■ Requirement: Put the part of the data that opens with the line containing "The height and width of the screenshot is (390, 867)." and closes with the line containing "Image resolution: width=247" into a Markdown table with the columns Row and Entry. Number each line in Row, place the line itself in Entry, and leave out any blank lines.
════════
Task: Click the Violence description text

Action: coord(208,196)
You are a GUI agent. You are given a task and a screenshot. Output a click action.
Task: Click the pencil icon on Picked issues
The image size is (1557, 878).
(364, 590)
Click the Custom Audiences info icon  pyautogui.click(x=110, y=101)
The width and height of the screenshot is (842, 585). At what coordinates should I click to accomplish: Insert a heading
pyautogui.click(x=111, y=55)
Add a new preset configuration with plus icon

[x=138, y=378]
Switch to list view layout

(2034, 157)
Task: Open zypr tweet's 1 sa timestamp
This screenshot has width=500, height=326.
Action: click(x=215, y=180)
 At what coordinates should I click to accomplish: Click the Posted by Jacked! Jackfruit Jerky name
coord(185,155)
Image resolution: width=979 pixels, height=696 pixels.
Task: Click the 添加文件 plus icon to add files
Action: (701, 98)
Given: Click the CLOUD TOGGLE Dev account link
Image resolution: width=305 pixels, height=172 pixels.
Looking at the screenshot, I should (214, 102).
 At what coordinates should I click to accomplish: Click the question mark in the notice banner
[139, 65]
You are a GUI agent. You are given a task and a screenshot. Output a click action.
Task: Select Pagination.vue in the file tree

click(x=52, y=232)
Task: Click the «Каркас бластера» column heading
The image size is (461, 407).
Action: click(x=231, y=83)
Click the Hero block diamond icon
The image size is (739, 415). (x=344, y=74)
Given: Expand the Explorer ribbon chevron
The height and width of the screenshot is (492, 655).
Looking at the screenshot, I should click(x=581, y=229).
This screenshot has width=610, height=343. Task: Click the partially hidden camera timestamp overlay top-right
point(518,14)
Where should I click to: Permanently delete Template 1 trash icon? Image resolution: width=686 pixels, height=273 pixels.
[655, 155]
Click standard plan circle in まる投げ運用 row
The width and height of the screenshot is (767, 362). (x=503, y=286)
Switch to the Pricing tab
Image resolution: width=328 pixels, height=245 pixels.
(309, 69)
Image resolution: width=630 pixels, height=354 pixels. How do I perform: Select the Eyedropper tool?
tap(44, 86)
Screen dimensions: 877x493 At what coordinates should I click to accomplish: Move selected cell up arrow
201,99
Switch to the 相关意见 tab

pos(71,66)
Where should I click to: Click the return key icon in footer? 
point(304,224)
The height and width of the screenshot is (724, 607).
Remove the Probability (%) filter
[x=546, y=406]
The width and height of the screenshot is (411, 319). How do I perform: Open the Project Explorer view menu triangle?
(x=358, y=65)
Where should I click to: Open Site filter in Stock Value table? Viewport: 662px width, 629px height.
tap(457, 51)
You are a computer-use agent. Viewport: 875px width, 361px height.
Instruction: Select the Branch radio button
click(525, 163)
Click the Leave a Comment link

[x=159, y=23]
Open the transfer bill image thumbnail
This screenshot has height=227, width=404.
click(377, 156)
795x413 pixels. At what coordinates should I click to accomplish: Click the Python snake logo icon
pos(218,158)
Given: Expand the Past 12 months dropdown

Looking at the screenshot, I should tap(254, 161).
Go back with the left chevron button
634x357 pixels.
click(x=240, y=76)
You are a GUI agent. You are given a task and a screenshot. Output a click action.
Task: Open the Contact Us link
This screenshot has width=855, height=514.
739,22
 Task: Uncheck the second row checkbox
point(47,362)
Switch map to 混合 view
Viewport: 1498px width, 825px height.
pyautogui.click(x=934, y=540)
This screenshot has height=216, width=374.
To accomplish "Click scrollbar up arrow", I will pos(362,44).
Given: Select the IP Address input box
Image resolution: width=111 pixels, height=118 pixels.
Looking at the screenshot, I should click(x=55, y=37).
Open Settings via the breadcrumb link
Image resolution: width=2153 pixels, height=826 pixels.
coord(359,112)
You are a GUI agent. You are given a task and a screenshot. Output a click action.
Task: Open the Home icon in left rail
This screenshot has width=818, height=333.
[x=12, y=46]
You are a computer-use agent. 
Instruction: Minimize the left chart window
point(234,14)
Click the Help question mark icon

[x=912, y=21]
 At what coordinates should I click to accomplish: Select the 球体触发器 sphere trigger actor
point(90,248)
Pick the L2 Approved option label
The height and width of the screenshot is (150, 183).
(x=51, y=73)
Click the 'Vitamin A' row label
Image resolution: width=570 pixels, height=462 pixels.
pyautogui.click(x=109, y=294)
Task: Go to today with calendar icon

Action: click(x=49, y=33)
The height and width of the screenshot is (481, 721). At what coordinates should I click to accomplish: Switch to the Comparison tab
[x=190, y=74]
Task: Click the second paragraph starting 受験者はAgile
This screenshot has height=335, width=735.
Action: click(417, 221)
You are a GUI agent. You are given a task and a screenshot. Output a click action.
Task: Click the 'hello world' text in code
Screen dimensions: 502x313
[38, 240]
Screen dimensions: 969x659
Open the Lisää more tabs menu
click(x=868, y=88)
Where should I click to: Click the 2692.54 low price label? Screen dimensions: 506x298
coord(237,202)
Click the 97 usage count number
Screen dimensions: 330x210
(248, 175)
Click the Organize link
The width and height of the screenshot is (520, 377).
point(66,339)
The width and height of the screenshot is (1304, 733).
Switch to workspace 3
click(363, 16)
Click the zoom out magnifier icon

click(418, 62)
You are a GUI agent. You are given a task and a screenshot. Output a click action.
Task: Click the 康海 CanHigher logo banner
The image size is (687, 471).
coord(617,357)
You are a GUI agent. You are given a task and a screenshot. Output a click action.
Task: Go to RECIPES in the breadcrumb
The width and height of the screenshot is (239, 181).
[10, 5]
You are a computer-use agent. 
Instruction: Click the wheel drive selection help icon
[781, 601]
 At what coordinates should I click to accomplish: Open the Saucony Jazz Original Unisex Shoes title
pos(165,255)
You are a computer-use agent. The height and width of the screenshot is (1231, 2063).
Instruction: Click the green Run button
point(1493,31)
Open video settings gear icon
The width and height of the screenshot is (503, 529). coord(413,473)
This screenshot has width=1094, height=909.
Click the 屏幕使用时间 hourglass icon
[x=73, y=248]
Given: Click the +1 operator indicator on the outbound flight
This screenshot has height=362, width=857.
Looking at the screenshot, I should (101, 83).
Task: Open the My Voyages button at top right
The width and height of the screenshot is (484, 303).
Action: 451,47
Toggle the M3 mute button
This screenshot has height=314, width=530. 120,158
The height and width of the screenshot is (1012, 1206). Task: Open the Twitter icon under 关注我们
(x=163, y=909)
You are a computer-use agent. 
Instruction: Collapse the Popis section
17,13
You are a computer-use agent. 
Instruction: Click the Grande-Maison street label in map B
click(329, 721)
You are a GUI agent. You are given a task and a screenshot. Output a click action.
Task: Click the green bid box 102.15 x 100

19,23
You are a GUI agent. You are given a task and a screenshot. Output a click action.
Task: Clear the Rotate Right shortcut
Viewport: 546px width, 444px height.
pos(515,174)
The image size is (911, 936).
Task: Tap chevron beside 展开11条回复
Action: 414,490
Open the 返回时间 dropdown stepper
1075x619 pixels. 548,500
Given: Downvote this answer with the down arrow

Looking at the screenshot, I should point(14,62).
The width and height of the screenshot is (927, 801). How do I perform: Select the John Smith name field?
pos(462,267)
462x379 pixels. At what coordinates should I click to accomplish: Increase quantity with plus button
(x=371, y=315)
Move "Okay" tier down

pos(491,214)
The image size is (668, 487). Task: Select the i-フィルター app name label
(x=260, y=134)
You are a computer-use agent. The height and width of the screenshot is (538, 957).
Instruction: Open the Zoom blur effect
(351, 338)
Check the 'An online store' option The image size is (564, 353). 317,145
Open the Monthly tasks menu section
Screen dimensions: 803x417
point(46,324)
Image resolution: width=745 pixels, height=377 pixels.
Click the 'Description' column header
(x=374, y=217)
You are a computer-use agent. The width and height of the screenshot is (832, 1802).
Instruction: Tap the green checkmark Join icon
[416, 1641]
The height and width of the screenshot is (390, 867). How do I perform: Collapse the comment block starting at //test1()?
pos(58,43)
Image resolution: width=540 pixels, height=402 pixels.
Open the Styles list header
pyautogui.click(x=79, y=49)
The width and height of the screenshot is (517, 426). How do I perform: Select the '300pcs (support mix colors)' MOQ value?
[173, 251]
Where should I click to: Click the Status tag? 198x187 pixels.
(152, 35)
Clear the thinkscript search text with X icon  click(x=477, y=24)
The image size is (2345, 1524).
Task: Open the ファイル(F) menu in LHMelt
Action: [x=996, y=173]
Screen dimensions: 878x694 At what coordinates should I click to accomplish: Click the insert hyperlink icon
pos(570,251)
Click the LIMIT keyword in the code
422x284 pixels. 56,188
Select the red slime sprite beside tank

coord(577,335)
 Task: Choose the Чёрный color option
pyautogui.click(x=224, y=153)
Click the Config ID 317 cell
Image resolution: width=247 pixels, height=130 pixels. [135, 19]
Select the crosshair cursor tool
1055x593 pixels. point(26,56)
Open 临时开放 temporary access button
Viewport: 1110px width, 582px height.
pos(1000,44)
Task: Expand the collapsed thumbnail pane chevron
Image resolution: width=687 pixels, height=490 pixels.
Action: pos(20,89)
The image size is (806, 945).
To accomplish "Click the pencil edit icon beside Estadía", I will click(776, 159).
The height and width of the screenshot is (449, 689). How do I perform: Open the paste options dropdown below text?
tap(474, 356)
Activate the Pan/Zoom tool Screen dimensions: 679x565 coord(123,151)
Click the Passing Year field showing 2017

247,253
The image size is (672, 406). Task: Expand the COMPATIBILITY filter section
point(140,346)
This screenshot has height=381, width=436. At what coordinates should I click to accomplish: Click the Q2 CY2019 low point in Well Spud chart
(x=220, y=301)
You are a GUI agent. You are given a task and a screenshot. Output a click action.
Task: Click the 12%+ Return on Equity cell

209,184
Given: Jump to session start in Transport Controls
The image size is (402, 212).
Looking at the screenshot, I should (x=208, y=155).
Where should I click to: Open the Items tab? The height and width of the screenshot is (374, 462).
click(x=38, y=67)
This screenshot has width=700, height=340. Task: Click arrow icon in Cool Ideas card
════════
■ Solution for this problem:
| Row | Entry |
|---|---|
| 1 | The height and width of the screenshot is (390, 867). How do I perform: Collapse the comment block starting at //test1()? |
| 2 | pos(58,43) |
| 3 | Image resolution: width=540 pixels, height=402 pixels. |
| 4 | Open the Styles list header |
| 5 | pyautogui.click(x=79, y=49) |
| 6 | The width and height of the screenshot is (517, 426). How do I perform: Select the '300pcs (support mix colors)' MOQ value? |
| 7 | [173, 251] |
| 8 | Where should I click to: Click the Status tag? 198x187 pixels. |
| 9 | (152, 35) |
| 10 | Clear the thinkscript search text with X icon  click(x=477, y=24) |
| 11 | The image size is (2345, 1524). |
| 12 | Task: Open the ファイル(F) menu in LHMelt |
| 13 | Action: [x=996, y=173] |
| 14 | Screen dimensions: 878x694 At what coordinates should I click to accomplish: Click the insert hyperlink icon |
| 15 | pos(570,251) |
| 16 | Click the LIMIT keyword in the code |
| 17 | 422x284 pixels. 56,188 |
| 18 | Select the red slime sprite beside tank |
| 19 | coord(577,335) |
| 20 |  Task: Choose the Чёрный color option |
| 21 | pyautogui.click(x=224, y=153) |
| 22 | Click the Config ID 317 cell |
| 23 | Image resolution: width=247 pixels, height=130 pixels. [135, 19] |